__Assigned task__. Copy exactly the line that contains "Where should I click to: Open the From" plus all remaining lines of the data, and leave out every line before it.

__Records drawn from a dataset__.

+ + + +

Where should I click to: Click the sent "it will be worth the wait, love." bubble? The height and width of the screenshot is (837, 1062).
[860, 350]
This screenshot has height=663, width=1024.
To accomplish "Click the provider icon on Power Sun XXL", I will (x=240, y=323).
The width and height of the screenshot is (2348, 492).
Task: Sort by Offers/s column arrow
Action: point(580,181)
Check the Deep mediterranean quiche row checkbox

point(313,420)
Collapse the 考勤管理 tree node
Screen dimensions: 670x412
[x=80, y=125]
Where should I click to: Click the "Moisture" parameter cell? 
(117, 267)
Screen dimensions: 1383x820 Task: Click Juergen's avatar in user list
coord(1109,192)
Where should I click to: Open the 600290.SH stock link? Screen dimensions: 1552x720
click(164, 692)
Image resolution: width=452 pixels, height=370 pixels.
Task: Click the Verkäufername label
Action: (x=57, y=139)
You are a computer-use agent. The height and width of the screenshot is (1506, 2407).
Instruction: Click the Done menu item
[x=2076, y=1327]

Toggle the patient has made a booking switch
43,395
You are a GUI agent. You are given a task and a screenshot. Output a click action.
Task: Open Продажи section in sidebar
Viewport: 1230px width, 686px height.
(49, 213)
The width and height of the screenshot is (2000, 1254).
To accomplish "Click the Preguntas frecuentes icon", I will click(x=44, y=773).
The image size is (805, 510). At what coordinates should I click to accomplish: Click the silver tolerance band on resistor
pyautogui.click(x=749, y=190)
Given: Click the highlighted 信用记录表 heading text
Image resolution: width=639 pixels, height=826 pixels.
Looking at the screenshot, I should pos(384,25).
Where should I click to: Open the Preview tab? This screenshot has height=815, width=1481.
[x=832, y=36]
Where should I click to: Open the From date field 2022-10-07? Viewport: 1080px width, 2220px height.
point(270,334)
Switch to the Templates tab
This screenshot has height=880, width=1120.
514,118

+ + + +

__Exercise output__.
Where should I click to: Open the From date field 2022-10-07? Viewport: 1080px width, 2220px height.
point(270,334)
Switch to the Templates tab
This screenshot has height=880, width=1120.
514,118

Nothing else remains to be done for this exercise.